MOORE, Chief Justice.

Paul Mann, II, the respondent in this proceeding, and the Alaska Bar Association’s Discipline Counsel entered into a stipulation for discipline by consent. The Bar’s Disciplinary Board accepted the stipulation and recommended that we adopt it. Were we to do so, Mann would have been suspended from the practice of law for three years from August 15, 1991 nunc pro tunc. Instead, we believe Mann should be suspended from the practice of law for three years commencing January 15,1993, the date of our order rejecting the Bar’s stipulation and remanding the case for further proceedings pursuant to Bar Rule 22(e).1 We reach this decision because we believe the stipulation provides inadequate discipline for the egregious offense of misappropriating client funds.

I. BACKGROUND FACTS

Mann was admitted to the Alaska Bar in 1977. He practiced for one year as an associate with a Sitka attorney then established a sole practitioner office in 1978. He maintained his Sitka practice until the events at issue in this proceeding.

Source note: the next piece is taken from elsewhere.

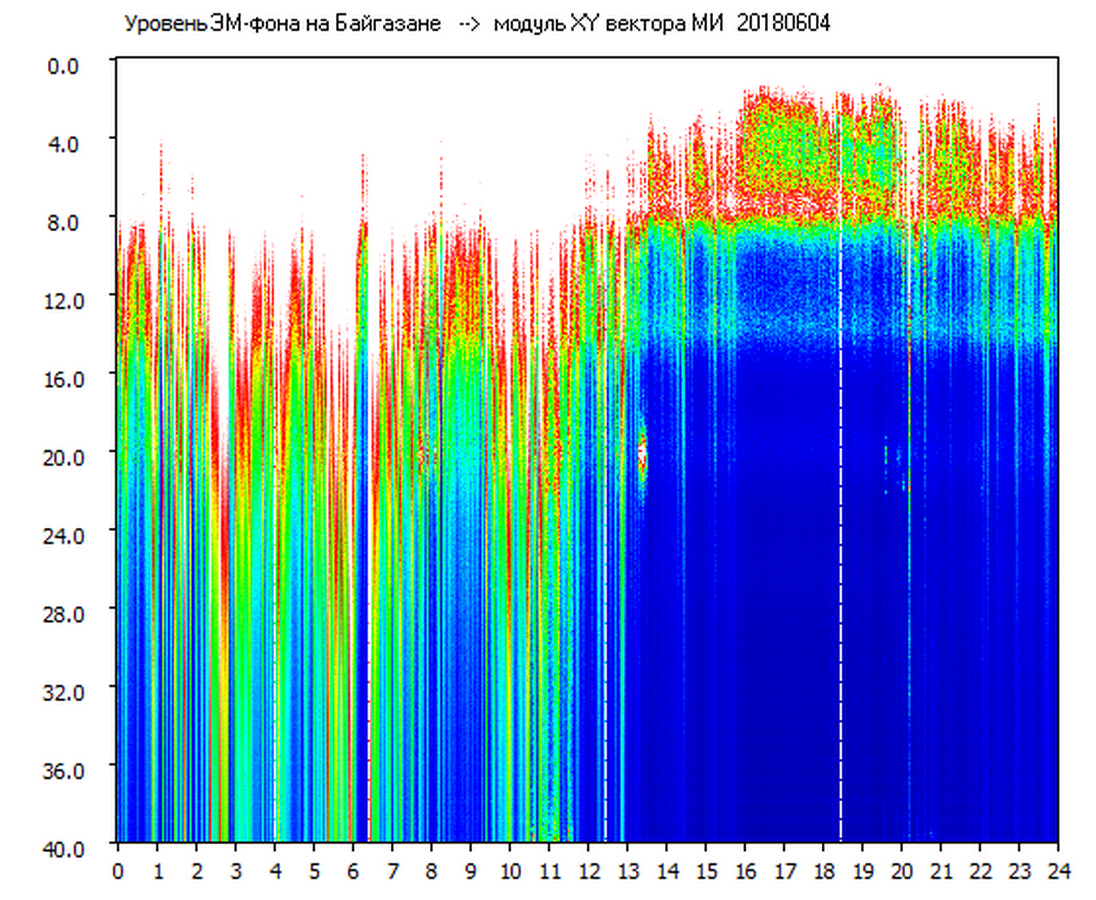
Task: Click hour label 12 on horizontal axis
Action: point(588,870)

In early September 1990, Mann misapplied $2,001 which had been obtained on a referral collection for the benefit of a New York law firm. He psed the money to pay past due mortgage payments on his home.

On September 19, 1990, Mann drove to the Sitka police station. He had a pistol in his car, and contemplated suicide. Mann entered the station and reported the misappropriation to the Sitka police. He insisted on being arrested at that time; however, the police were concerned with Mann’s mental state. They summoned a psychologist, who concluded that Mann was acutely suicidal. Thereafter, Mann was hospitalized in the Sitka Community Hospital, where he remained under medical and psychological care for several days.

Upon his release, Mann directed his attorneys to contact the Alaska Bar Association to report his crime and determine the appropriate steps with respect to his practice. On September 28, Mann and the Alaska Bar Association executed an agreement for the supervised closing of his practice under the trusteeship of another Sitka attorney.

Mann returned the misappropriated funds on September 28. On October 4 and 5, Mann voluntarily placed a notice in the Sitka Sentinel newspaper informing the local community of the misappropriation and its probable consequences. He informed the public of the transition agreement and apologized for any harm he may have caused.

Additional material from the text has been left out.